Pourquoi les prévisions de création de places sont-elles passées de 200 000 (COG 2013) à 30 000 (COG 2018) ? Une baisse de 85% !

Pourquoi laisse-t-on disparaître chaque année 5000 places de crèches (source COG 2018) ?

Pourquoi les micro-crèches qui, seules permettent cette vertueuse combinaison d’une équipe formée, professionnelle et d’un très faible nombre d’enfants sont-elles sacrifiées ?

Pourquoi les micro-crèches ne bénéficient-elles plus des mêmes subventions que les autres crèches,

  • Alors qu’elles constituent le segment le plus dynamique : 2300 créations de micro-crèches contre environ 800 créations de crèches (source COG 2018) ?
  • Alors que seules les micro-crèches permettent la création de lieux d’accueil dans les centres villes ou dans les zones rurales à faible potentiel ?

Pourquoi les PMI conservent-elles le droit d’interpréter les textes ou de créer leurs propres règles, en dehors de toute règlementation, avec pour conséquence des projets qui ne se font pas ou dont la création est retardée ?

Pourquoi les PMI, à cause de la diversité des règles, parfois contradictoires, qu’elles imposent aux porteurs de projets et aux limitations de créations qui en découlent, peuvent-elles aller contre l’objectif qui est assigné, à la fois aux CAF et aux PMI : « Aider les familles à concilier vie familiale, vie professionnelle et vie sociale » ?

Pourquoi les mairies peuvent-elles bloquer les projets de création de crèches au prétexte qu’elles veulent prioritairement assurer du travail aux assistantes maternelles ?

Pourquoi les gestionnaires de crèches sont-ils dans cette anormale situation de non concurrence parce que l’offre de places est tellement loin de la demande et que la première est très loin de pouvoir rattraper la seconde ?

Pourquoi ? Pourquoi ?

Monsieur Le Président, comment doit-on interpréter votre référence à l’exemple finlandais ? Doit-on y voir la recherche d’un nouvel équilibre entre modes d’accueil qui, cette fois-ci, stimulerait d’avantage l’accueil collectif ?

Tous les acteurs de la Petite Enfance sont dans l’attente des conséquences qui seront tirées de « cette petite phrase » que vous avez consacrée à la Petite Enfance.

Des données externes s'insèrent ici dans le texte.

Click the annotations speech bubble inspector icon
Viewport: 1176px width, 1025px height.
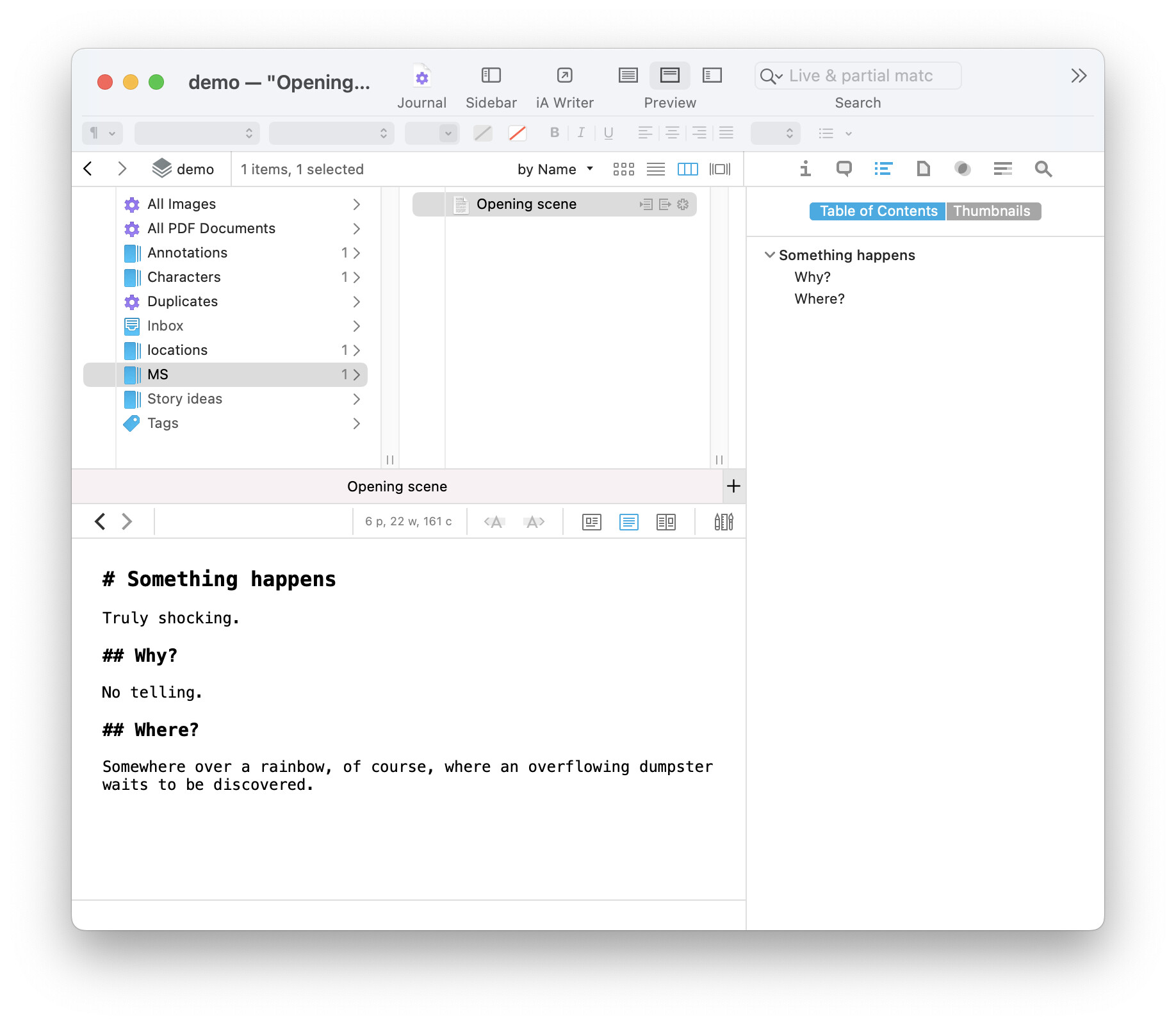coord(844,168)
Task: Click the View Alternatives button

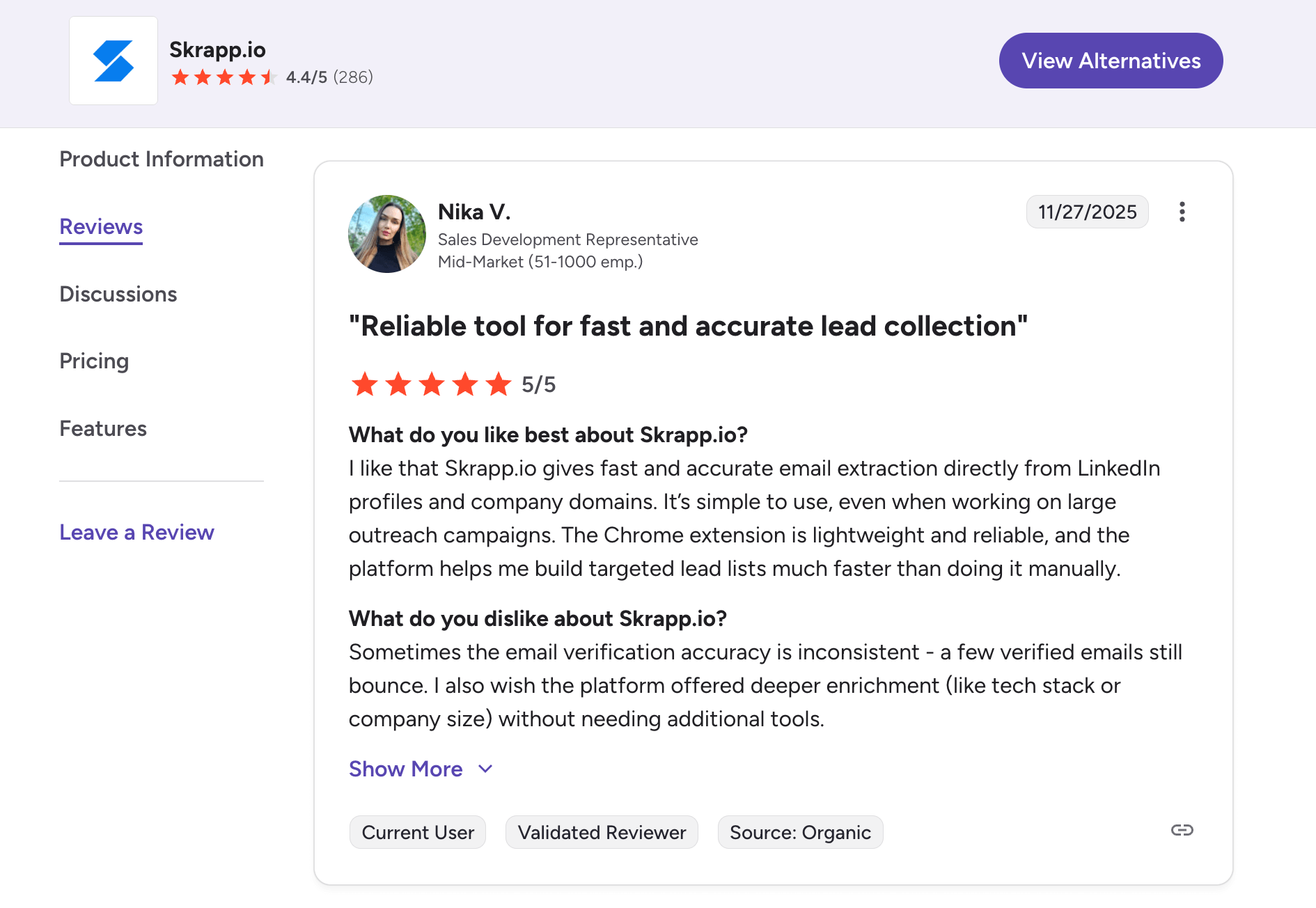Action: tap(1110, 61)
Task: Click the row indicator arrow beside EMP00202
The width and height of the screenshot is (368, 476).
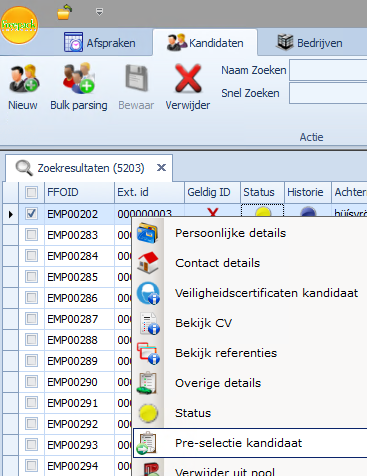Action: point(11,214)
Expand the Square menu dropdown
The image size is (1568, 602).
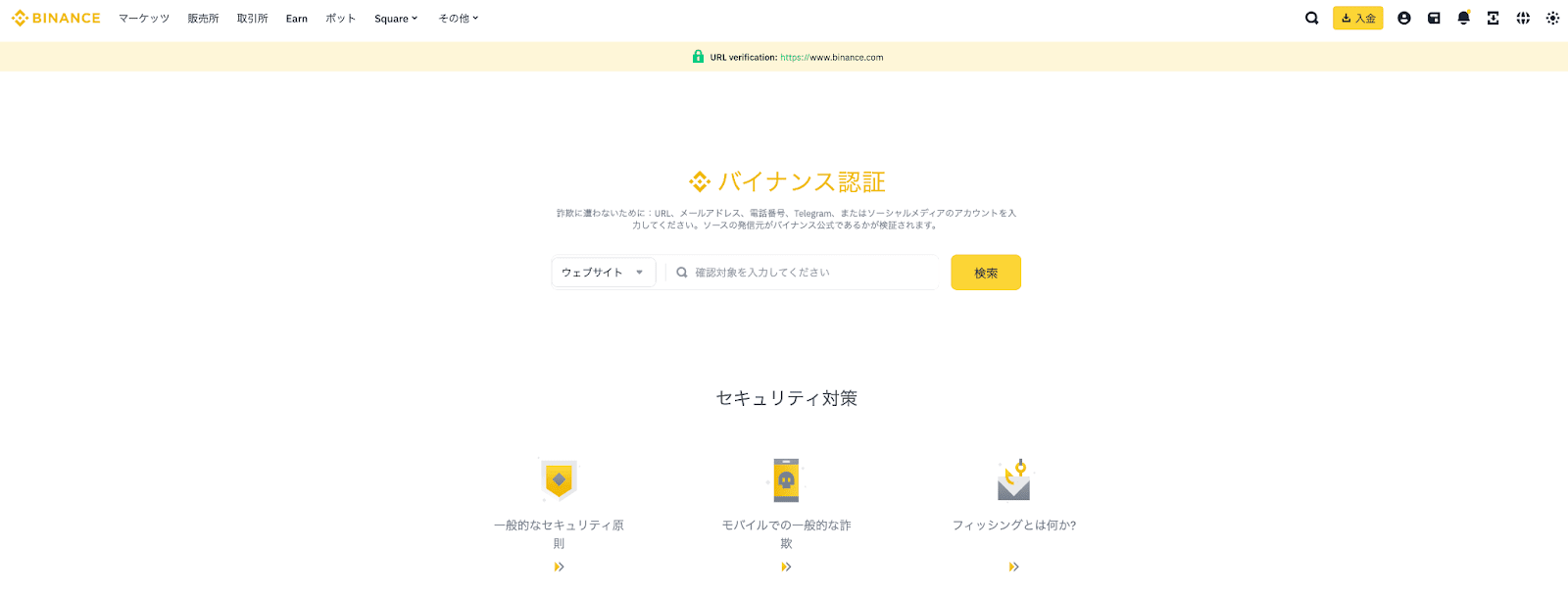click(x=396, y=19)
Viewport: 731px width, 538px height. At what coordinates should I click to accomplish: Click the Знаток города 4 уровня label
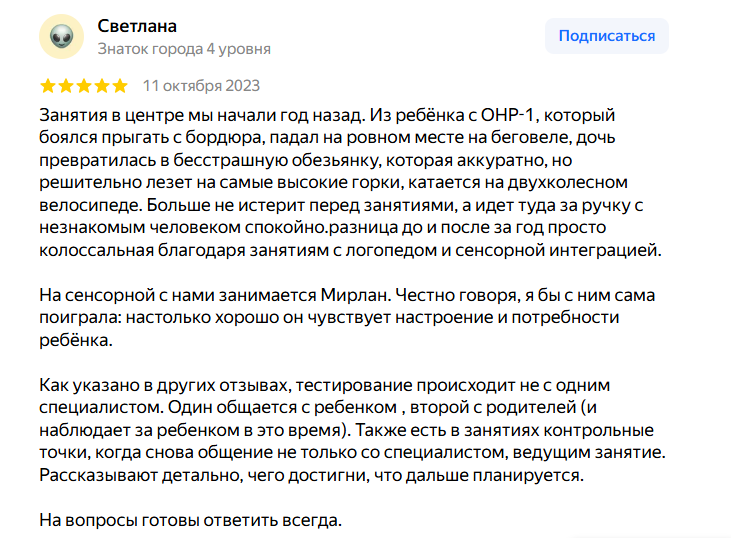pyautogui.click(x=184, y=49)
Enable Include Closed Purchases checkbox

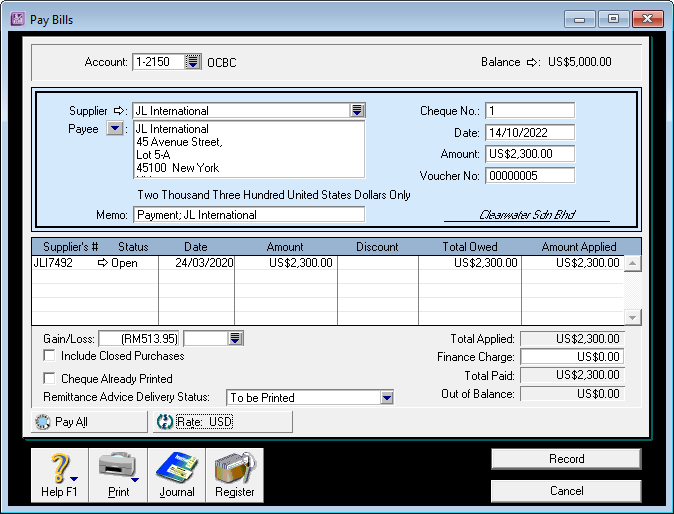(50, 356)
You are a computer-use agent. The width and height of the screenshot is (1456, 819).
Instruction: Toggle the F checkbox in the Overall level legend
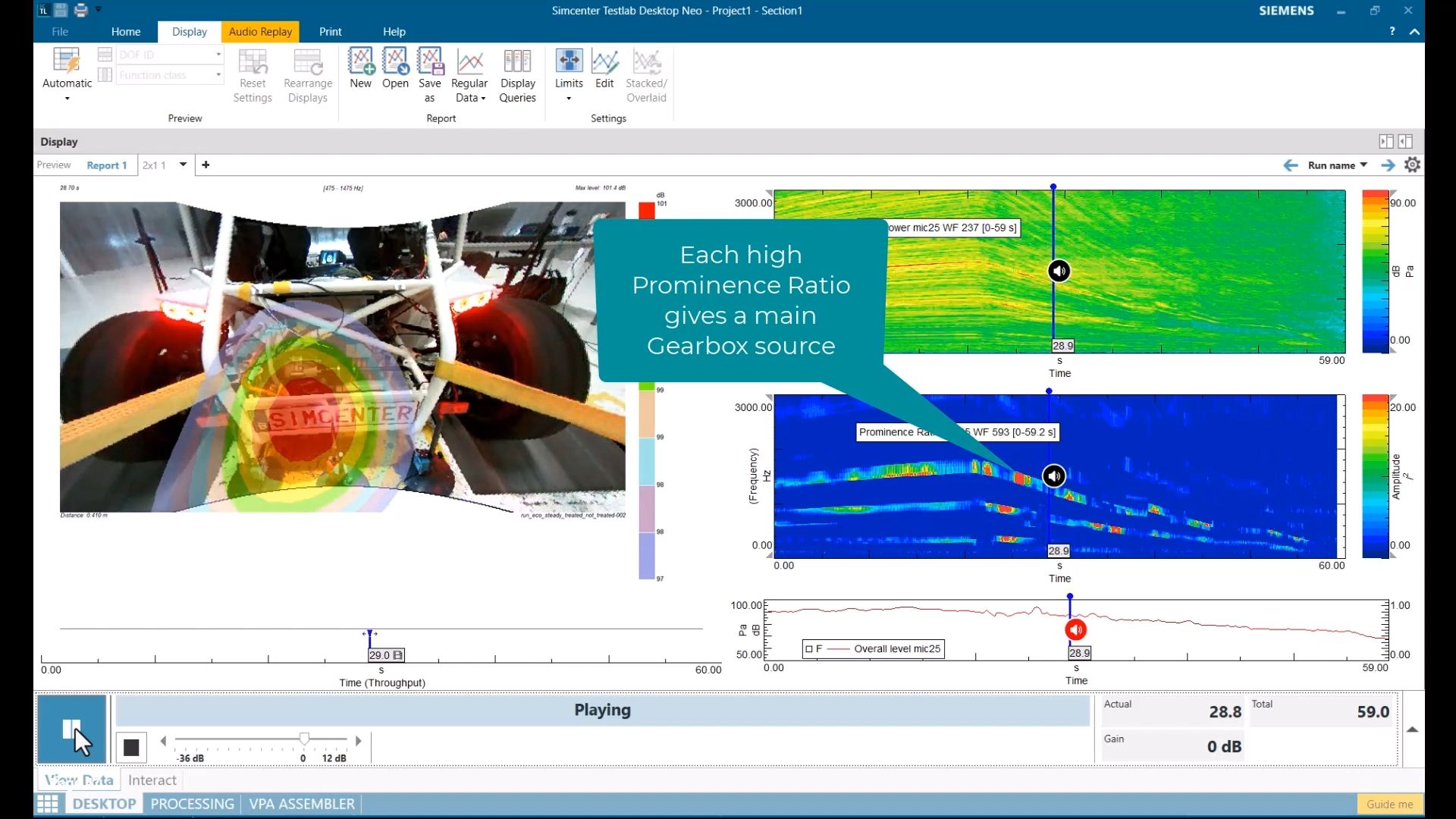809,649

Ils sont à votre disposition pour apporter leur concours à toutes les personnes qui seront chargées de la conception et de la mise en œuvre de ce qui pourra être une nouvelle approche de l’accueil du jeune enfant, stimulatrice de création de places en accueil collectif.

Car, Monsieur Le Président, il manque toujours et encore 300 000 places de crèches, alors que ce mode de garde est privilégié par les parents.

Recevez, Monsieur Le Président, mes cordiales et respectueuses salutations.